Vahl A C, Nauta S H, van Rij G L, Scheffer G J, Brom H L, Rauwerda J A
Department of Vascular Surgery, Free University Hospital, Amsterdam, The Netherlands.
Cardiovasc Surg. 1996 Jun;4(3):345-50. doi: 10.1016/0967-2109(95)00087-9.
Colonic ischaemia after abdominal aortic grafting is a severe complication. Late detection of transmural ischaemia will result in a high mortality rate. No simple specific methods are available to detect the early stage. The aim of this pilot study was to detect and monitor sigmoidal ischaemia after aortic surgery with a new endoluminal sigmoidal probe, based on pulse oximetry.

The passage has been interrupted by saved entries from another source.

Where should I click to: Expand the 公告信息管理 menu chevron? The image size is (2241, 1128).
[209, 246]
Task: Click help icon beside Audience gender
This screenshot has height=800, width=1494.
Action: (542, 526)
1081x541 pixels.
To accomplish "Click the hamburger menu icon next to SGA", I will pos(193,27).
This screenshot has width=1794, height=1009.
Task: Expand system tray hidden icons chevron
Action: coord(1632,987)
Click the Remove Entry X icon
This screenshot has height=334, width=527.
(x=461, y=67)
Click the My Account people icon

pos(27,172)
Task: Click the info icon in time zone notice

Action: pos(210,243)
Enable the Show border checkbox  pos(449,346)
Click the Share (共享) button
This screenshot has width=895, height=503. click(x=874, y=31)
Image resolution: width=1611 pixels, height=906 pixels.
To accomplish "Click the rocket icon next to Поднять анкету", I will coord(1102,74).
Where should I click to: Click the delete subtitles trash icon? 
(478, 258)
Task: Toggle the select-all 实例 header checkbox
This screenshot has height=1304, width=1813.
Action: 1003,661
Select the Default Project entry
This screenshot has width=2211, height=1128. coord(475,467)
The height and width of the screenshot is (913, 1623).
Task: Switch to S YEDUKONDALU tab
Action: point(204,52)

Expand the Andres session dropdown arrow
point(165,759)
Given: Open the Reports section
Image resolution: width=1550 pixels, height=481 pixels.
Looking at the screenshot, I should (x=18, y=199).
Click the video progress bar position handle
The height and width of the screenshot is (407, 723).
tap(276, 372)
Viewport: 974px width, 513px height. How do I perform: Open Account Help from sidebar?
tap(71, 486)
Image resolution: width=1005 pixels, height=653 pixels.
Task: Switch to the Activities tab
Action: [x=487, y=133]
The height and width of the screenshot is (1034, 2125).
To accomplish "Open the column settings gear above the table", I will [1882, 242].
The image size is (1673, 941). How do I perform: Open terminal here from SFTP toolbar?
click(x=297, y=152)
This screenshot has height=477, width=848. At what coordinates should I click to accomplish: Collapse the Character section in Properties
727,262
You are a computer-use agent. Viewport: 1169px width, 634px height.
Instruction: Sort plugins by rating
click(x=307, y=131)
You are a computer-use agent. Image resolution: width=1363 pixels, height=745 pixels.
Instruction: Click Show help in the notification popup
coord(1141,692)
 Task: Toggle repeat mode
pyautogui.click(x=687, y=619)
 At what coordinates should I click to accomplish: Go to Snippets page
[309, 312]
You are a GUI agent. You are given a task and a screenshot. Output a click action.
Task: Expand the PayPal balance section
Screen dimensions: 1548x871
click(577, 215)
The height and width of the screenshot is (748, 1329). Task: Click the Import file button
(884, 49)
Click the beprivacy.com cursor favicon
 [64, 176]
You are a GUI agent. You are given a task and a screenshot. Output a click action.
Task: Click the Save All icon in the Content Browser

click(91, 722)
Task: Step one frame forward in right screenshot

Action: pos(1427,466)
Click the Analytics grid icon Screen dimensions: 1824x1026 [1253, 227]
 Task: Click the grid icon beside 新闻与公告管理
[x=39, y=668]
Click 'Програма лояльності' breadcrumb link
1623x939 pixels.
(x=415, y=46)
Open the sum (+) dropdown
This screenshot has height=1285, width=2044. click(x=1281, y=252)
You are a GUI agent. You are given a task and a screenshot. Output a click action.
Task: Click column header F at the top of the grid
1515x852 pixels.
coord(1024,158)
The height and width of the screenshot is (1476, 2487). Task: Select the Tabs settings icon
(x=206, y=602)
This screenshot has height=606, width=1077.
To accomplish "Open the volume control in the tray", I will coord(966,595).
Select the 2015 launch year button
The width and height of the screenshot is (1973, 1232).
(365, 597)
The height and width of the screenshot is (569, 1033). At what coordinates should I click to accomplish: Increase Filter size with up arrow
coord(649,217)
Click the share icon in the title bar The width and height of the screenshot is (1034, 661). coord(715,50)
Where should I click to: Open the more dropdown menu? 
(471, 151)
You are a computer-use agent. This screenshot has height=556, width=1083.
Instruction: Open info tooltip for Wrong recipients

Twelve patients with sigmoidal ischaemia were included, the endoluminal probe being introduced into the sigmoid at least 25 cm proximal to the anal verge. It is shown that with this method, mucosal and transmural ischaemia can be graded and differentiated. Patients who showed no wave-form had transmural ischaemia; those with mucosal ischaemia showed reliable wave-forms with oxygen saturation from 40-85%. Colonic ischaemia after aortic grafting can be detected by endoluminal pulse oximetry but the clinical outcome will only improve by early detection in the preclinical stage.